*EXERCISE INSTRUCTIONS*: In the entries that follow, find the line containing "The image size is (1120, 630)." and the line containing "Task: Click the checkbox", then retype exactly the lines from the first through the second, pictures excluded.

[Dataset entries]
####################
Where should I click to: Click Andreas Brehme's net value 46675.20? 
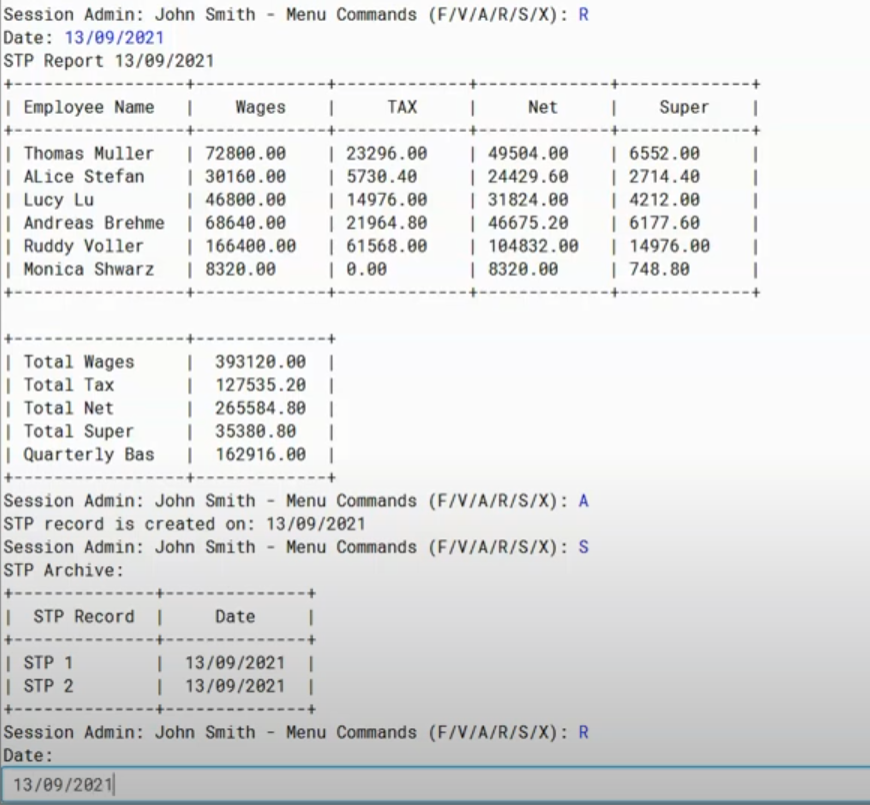(x=529, y=222)
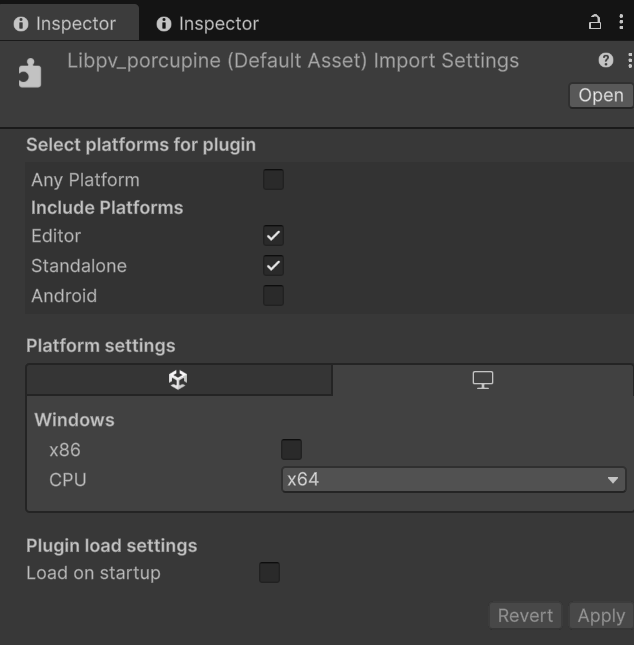Click the plugin asset puzzle icon

pos(30,74)
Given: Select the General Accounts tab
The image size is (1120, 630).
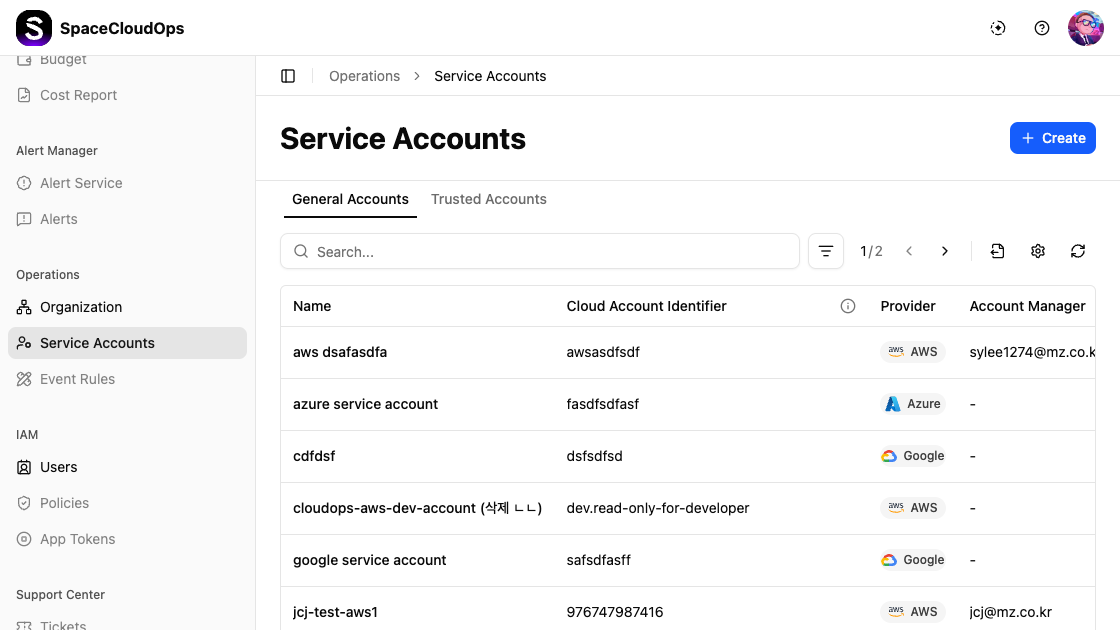Looking at the screenshot, I should 350,199.
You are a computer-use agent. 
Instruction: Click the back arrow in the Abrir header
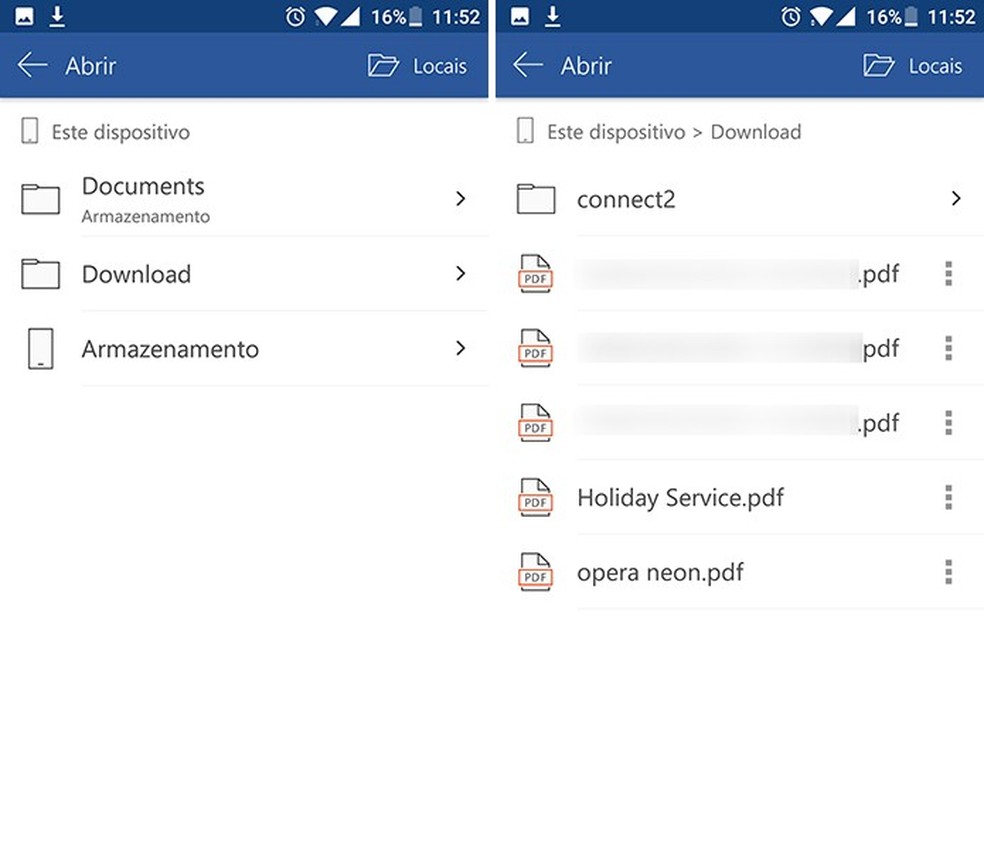click(32, 66)
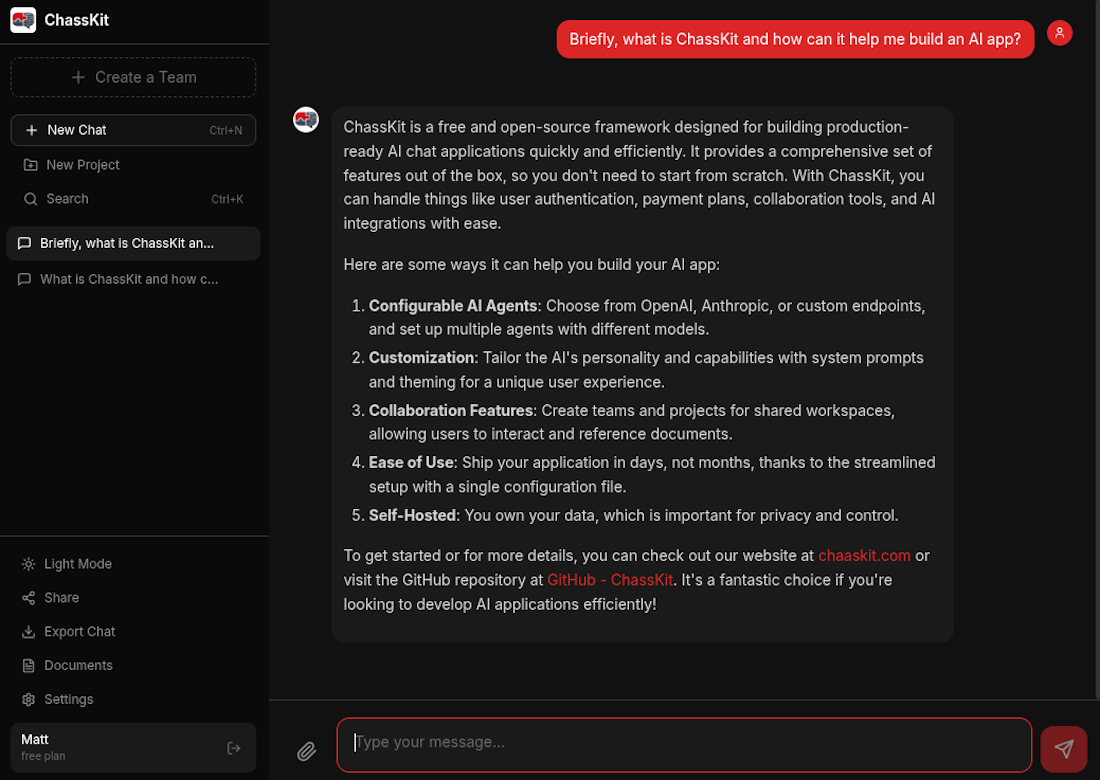This screenshot has width=1100, height=780.
Task: Click the Create a Team button
Action: click(133, 77)
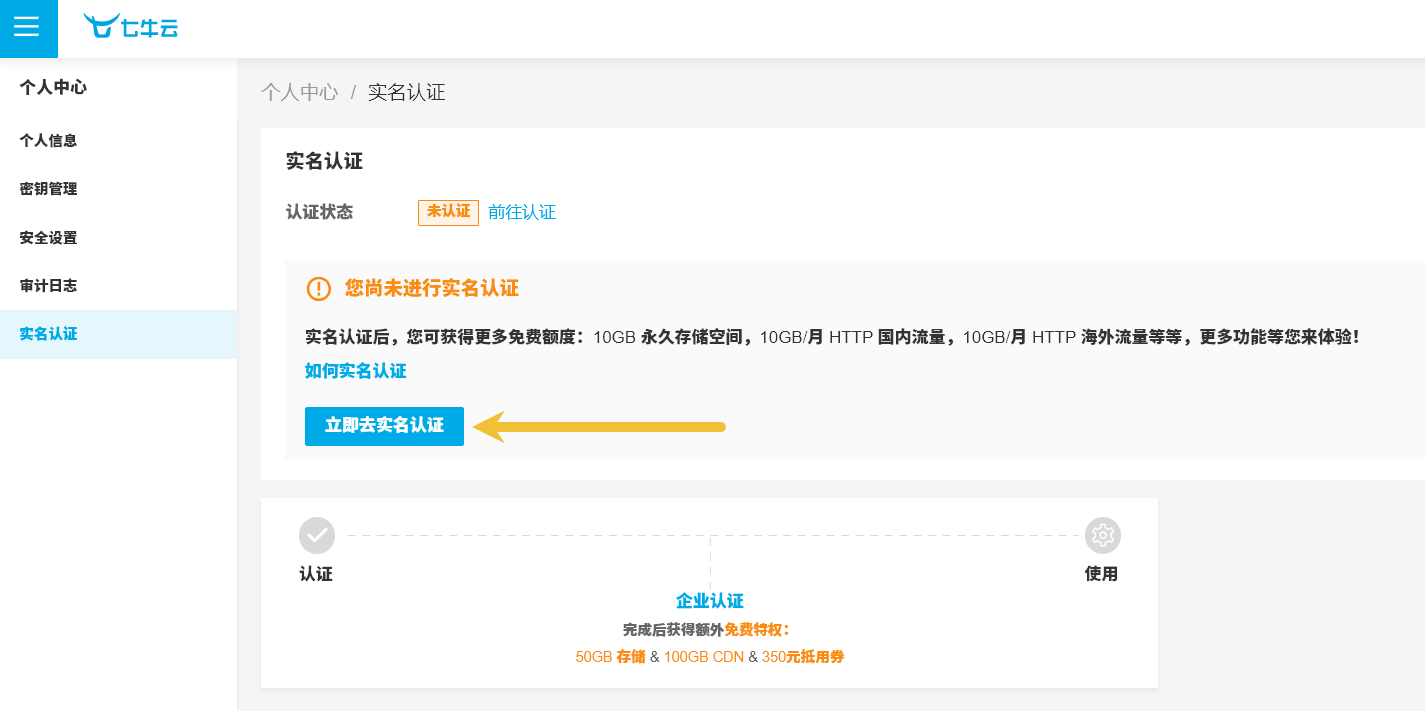
Task: Open the hamburger menu icon
Action: tap(27, 27)
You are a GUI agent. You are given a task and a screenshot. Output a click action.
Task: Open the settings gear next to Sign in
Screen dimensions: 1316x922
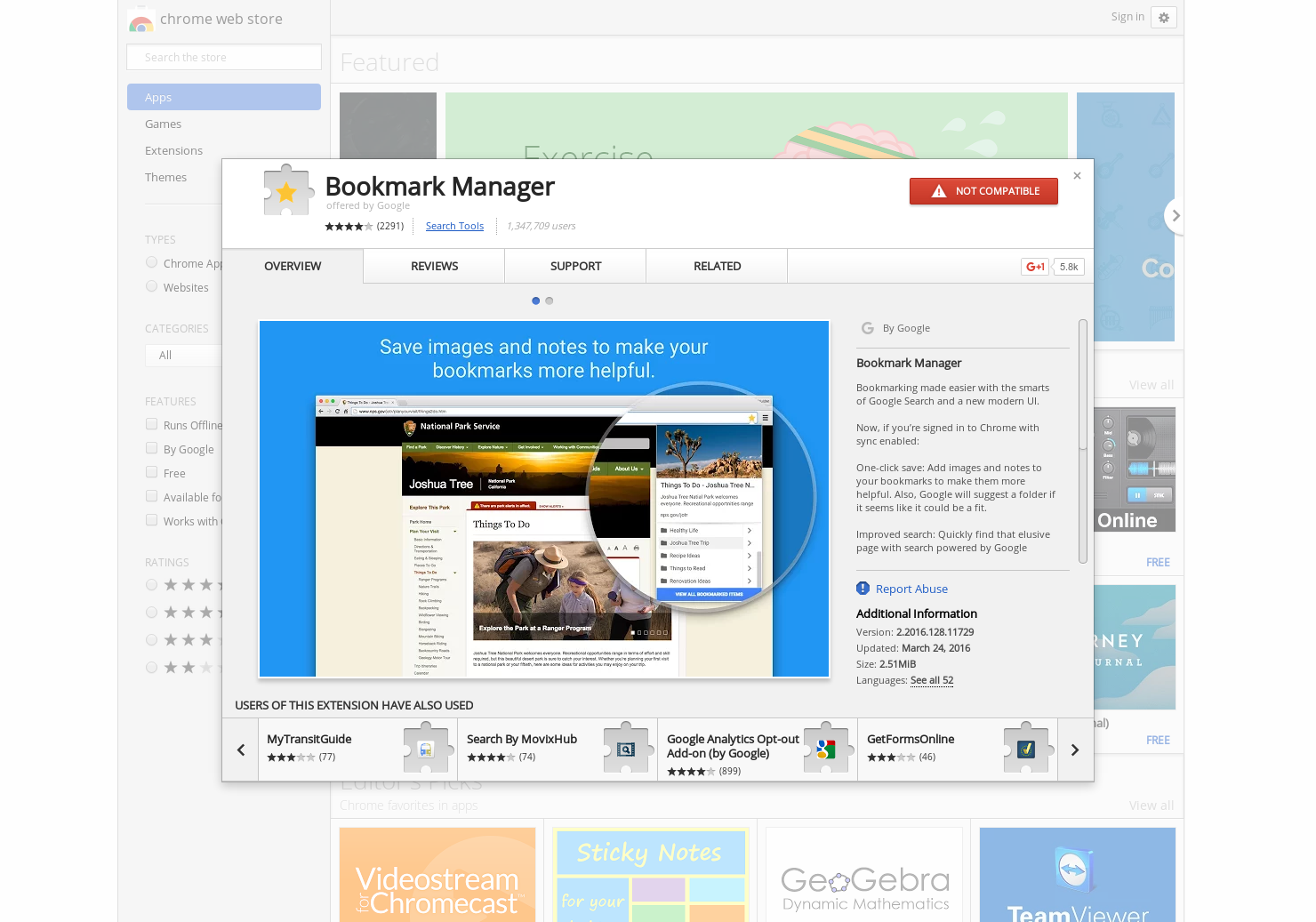(1164, 17)
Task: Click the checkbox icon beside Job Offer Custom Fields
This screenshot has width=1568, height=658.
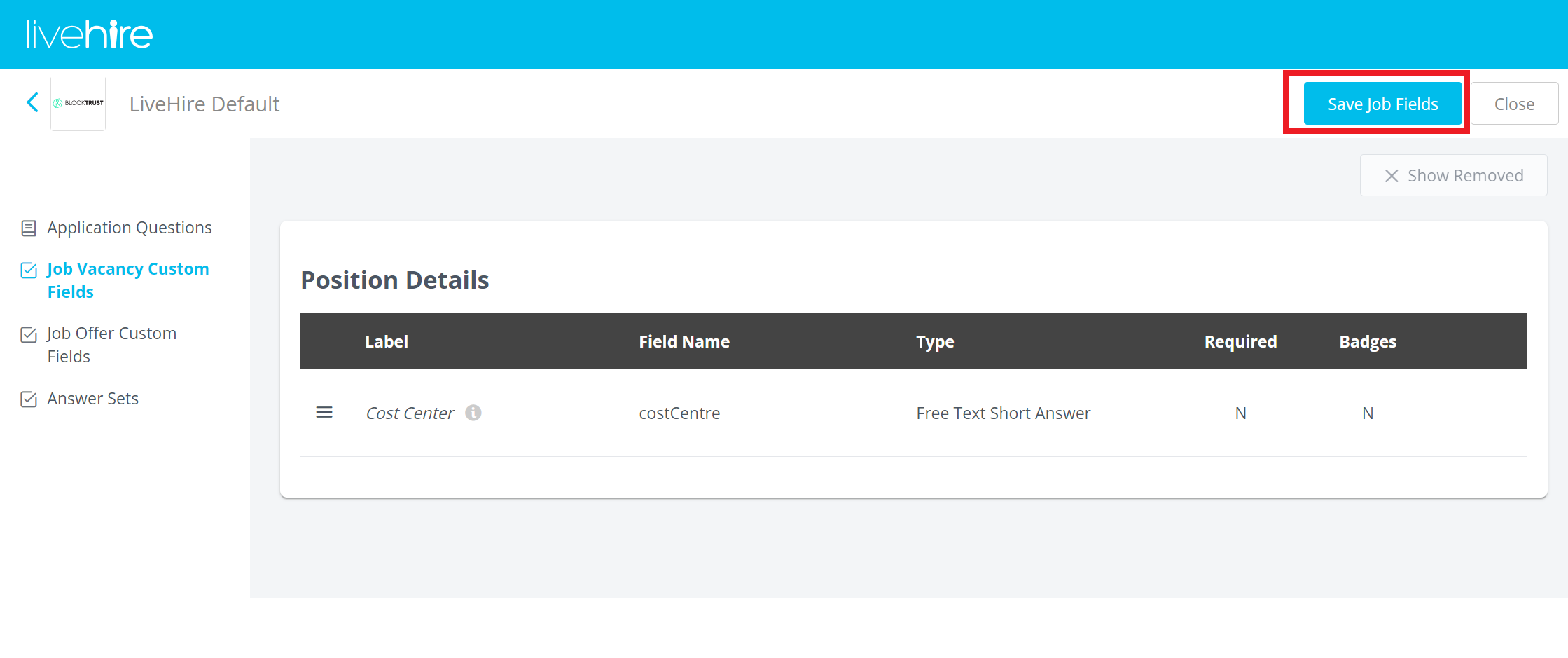Action: click(29, 335)
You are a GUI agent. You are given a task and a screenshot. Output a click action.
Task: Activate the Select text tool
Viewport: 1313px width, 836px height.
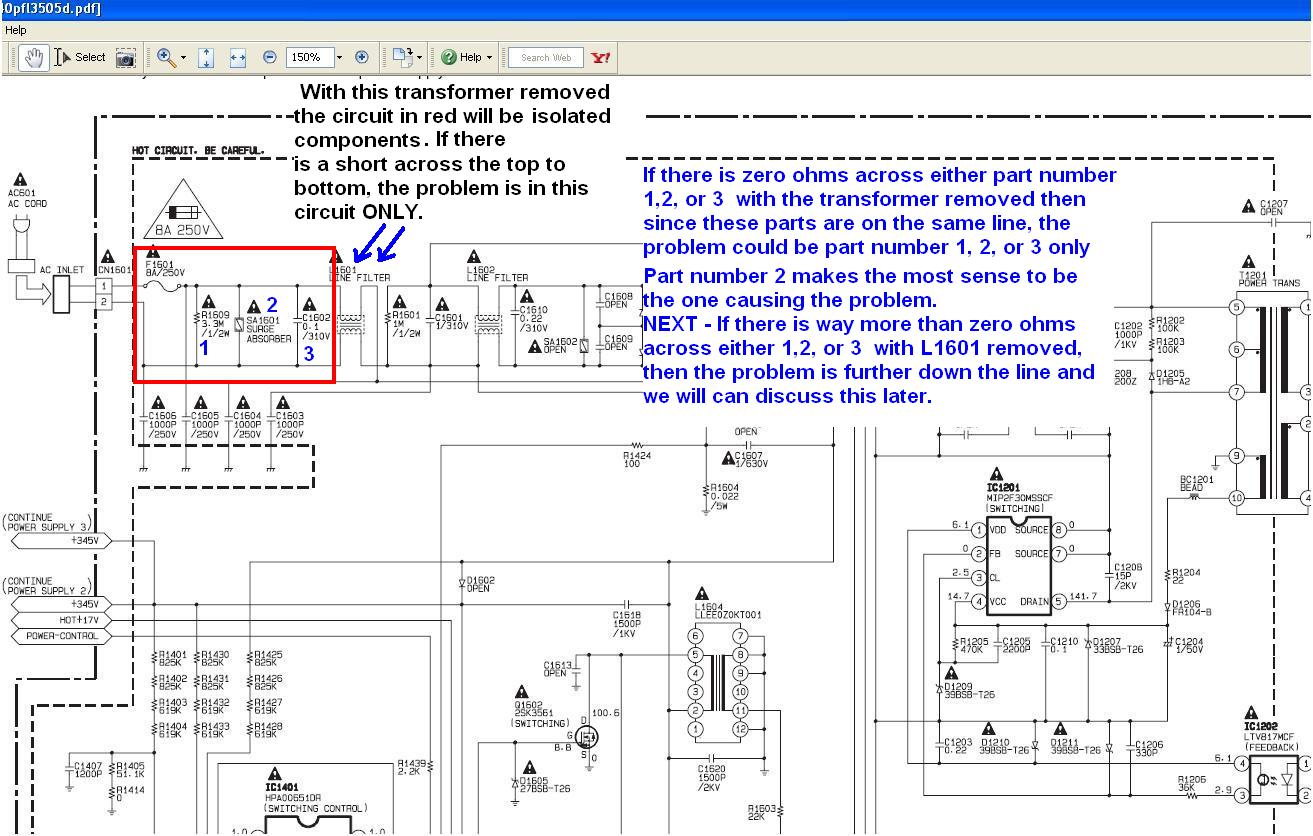click(x=80, y=58)
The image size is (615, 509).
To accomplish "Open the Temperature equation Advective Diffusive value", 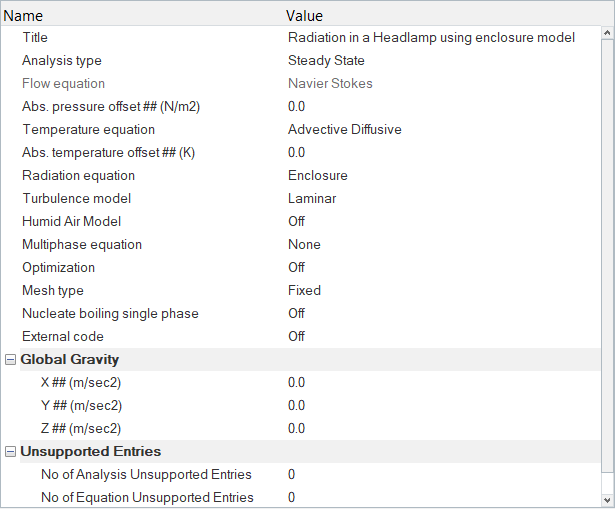I will [x=344, y=130].
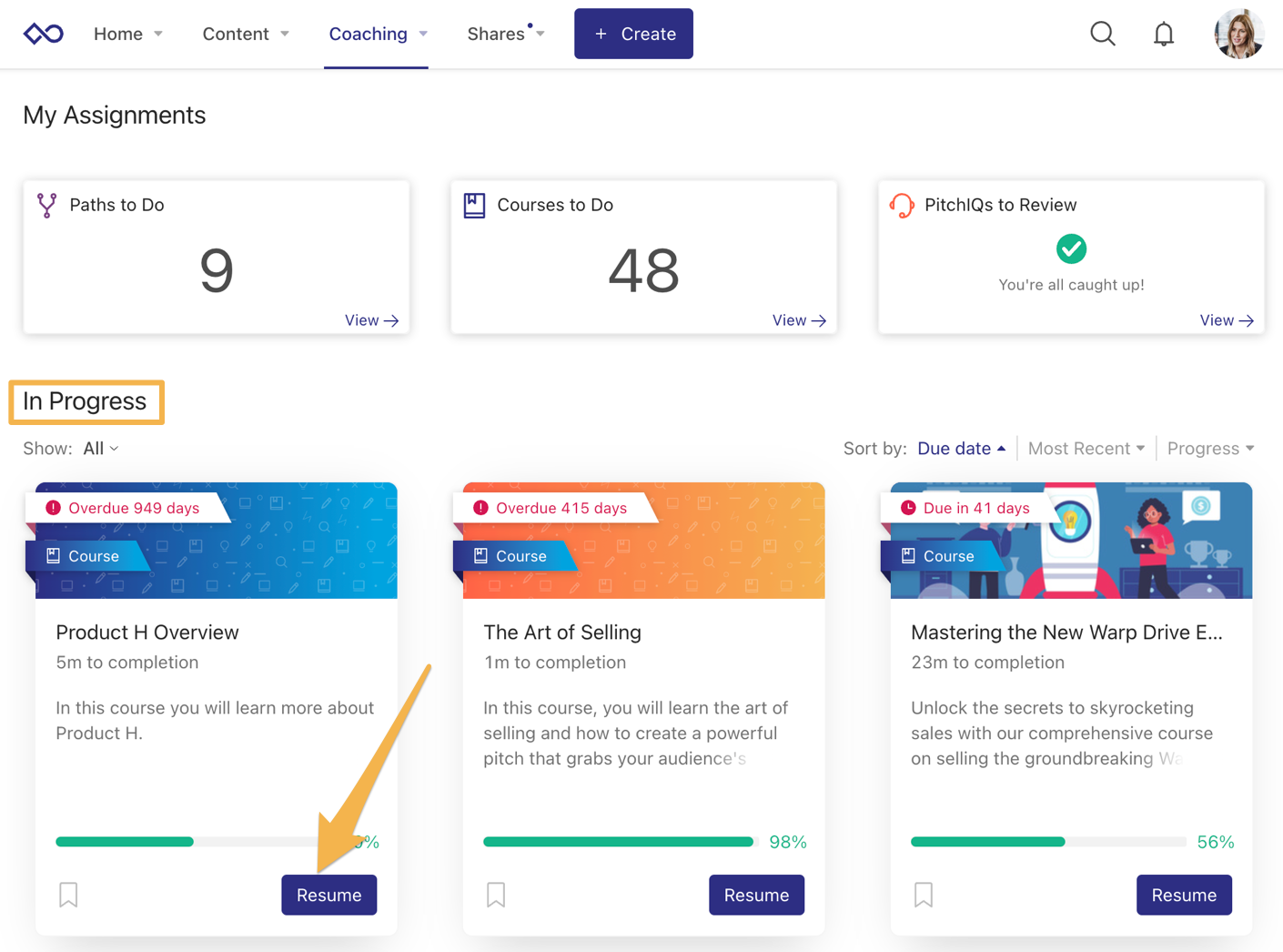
####################
*THE ANSWER*:
The image size is (1120, 630).
Looking at the screenshot, I should 350,199.
You are a computer-use agent. 
Instruction: Click the back arrow in the Abrir header
click(32, 66)
This screenshot has width=1100, height=780.
Task: Click the Create a Team button
Action: click(133, 77)
Task: Open the hamburger menu icon
Action: tap(27, 27)
You are a GUI agent. You are given a task and a screenshot. Output a click action.
Task: Open the settings gear next to Sign in
Screen dimensions: 1316x922
(1164, 17)
Task: Click the checkbox icon beside Job Offer Custom Fields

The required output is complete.